New Zealand authorities have stepped up measures to combat the deadly coronavirus as it spreads to more countries and the death toll climbs overseas.
But the Government is being accused of inaction amid fears not enough is being done to prevent the disease entering this country.
Heightened concern around the fast-spreading flu-like virus - which has so far killed at least 58 people globally and infected thousands more – has prompted New Zealand officials to send public health workers to meet flights from China.
That followed four cases – coming directly from the centre of the outbreak in Wuhan – being confirmed in Australia over the weekend.

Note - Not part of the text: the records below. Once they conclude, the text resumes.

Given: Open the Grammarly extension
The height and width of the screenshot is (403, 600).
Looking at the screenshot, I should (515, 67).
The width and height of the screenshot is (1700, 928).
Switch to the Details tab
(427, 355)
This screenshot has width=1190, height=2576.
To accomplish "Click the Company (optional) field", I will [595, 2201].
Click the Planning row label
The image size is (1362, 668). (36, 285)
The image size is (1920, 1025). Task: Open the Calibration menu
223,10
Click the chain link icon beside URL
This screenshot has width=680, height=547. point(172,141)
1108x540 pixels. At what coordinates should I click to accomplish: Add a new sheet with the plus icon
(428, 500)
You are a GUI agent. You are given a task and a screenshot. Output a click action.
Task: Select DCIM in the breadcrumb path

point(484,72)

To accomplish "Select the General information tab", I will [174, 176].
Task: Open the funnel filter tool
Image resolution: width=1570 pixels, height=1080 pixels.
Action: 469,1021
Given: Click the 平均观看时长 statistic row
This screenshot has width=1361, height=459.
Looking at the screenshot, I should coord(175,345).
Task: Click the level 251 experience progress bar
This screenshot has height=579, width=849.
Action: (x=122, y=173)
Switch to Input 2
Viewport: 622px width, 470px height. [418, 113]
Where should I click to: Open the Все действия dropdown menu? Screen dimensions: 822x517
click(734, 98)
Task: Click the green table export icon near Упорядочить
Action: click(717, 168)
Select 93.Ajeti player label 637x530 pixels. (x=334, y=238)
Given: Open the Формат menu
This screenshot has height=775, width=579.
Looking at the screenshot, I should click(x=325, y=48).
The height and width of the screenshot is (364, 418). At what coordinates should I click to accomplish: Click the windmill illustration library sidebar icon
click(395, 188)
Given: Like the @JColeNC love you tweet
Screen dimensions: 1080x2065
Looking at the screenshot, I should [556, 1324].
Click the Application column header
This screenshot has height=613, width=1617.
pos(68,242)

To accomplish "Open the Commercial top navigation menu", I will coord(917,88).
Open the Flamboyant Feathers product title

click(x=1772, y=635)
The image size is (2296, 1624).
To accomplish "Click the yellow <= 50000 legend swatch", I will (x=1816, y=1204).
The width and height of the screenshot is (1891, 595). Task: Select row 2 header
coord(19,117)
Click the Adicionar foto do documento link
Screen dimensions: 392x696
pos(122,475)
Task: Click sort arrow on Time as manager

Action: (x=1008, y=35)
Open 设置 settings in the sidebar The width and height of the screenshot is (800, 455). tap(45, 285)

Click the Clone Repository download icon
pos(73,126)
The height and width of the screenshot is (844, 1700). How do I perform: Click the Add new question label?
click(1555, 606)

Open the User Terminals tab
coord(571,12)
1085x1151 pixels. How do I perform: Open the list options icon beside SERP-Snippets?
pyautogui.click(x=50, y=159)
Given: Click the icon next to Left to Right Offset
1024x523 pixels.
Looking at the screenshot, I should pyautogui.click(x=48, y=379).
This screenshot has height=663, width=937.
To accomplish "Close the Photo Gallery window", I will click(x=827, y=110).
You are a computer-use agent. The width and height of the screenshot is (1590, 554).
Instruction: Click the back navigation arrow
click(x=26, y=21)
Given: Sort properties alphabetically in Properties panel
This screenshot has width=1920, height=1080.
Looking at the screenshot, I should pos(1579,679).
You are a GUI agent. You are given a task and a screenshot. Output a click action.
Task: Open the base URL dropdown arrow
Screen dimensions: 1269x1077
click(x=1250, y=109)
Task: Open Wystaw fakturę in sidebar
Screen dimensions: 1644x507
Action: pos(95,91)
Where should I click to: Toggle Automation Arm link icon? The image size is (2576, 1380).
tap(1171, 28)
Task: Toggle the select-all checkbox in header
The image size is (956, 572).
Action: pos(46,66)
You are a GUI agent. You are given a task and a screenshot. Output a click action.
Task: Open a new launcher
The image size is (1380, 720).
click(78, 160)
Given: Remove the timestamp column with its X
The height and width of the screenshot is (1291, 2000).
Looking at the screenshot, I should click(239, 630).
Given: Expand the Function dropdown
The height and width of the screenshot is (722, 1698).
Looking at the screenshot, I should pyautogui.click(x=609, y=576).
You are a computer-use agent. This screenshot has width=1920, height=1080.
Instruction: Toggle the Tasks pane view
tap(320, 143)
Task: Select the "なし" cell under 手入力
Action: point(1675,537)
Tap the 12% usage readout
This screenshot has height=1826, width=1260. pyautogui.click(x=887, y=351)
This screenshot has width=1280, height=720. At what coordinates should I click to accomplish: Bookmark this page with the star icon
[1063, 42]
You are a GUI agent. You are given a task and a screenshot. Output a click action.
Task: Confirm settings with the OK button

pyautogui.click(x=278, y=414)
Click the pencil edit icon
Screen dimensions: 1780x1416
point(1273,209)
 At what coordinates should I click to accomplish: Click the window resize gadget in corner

At Auckland and Christchurch airports, workers today begin scanning arriving passengers for symptoms, and referring for assessment anyone feeling unwell or with a temperature higher than 38C.
• Coronavirus: Health workers to meet passengers arriving from China
• Four Australian cases of coronavirus confirmed
• Coronavirus: People returning from China quarantining themselves
• Coronavirus: Aussie scientists among those racing to develop a vaccine
"If a case is suspected, we have systems in place to enable us to test for it," the Ministry of Health's deputy director of public health Dr Harriette Carr told the Herald.
New Zealand labs were expected to be able to test for the virus by later this week; until then, samples would be sent to Australia.
Carr said the new coronavirus caused pneumonia, and symptoms – such as fever, and cough or breathing difficulties - were similar to the regular flu.
As Wuhan was in the middle of the winter season, common respiratory illnesses were expected among travellers from the city.
"So far, no cases of this novel coronavirus have been reported in New Zealand," Carr said.
"Although the risk of an outbreak occurring in New Zealand is currently assessed as low, the Ministry is taking this outbreak very seriously."
An Auckland Airport spokesman said it would provide support to public health staff working on site today and meeting travellers arriving on flights from mainland China.
"Public health staff will be available to take the temperature of travellers who feel unwell, and to provide further assistance and information if required. Chinese language health advice cards will also be provided to arriving passengers.
"Throughout the process, Auckland Airport will continue to follow public health advisories."
Five flights were scheduled to land at Auckland Airport from mainland China today.
This week, Health Minister David Clark said he would take a paper to Cabinet which would make the novel coronavirus a notifiable disease.
Clark said the ministry had a special incident control team in place, and the Government's Interagency Pandemic Group had also been convened as a precaution.
"I want to assure the public that New Zealand is well prepared for these sorts of situations – we are active and alert, but not alarmed."
The outbreak has affected millions of people in China, whose president Xi Jinping has called the accelerating spread of a new virus a "grave situation".
As of yesterday, more than 2000 people were infected and 58 had died in China, with fresh cases being reported around the globe.
The Ministry of Foreign Affairs and Trade, which was advising Kiwi travellers to avoid Hubei province, reported there were currently 369 New Zealanders registered on SafeTravel as being in China, of whom 16 were registered as being in Wuhan.
Carr said New Zealand health officials were keeping in close contact with Australian authorities as they carried out contact tracing.
Pharmacies in Auckland, Dunedin and Christchurch have been running out of breathing masks.
Cashel Street Unichem owner Annabel Turley said she'd had to source extra breathing masks from hardware stores and keep her store open late over the weekend.
But, she said she was not too worried.
"We have a lot of very concerned travellers - even European tourists are getting scared. I do personally think they're overreacting.
"Seasonal influenza kills so many more people than those big, worrying epidemics."
Meanwhile, some travellers who had arrived in New Zealand from China, and were alarmed at the lack of screening, had put themselves into a two-week quarantine, said Jeff He, a member of the Auckland Wuhan community.
"There was no screening, no information, no warning. They were surprised and wearing masks too," he said.
"As a minimum, we need thermal scanners so we can check people's temperatures and whether they have any fever.
"The Chinese community here are very concerned, we all know each other, and we know who has come back recently. While the death rate is not that high, we know it spreads so fast."
Otago University Professor of Public Health Michael Baker said the Government's move was a necessary one at this stage of the outbreak.
"But this is a serious problem and obviously this first measure won't detect everyone. The question is, how far widely do you cast your net?"
Baker said a second-tier response could capture passengers from all international flights, noting they could have caught connecting flights, or come into contact with potentially infected people in transit areas.
National's health spokesman Michael Woodhouse questioned whether the latest measures would be enough - and whether those services that would be likely to see the first case, like GP clinics, were prepared.
"While I have a small sense of relief that the Government has decided to take the most basic first step to manage this risk, there's a great deal more communication and action that the minister and ministry should be taking," he said.
"Schools will be going back soon and that means an influx of international students will be coming, yet the Government has failed to provide any reassurance or information on how this will be managed to parents and students."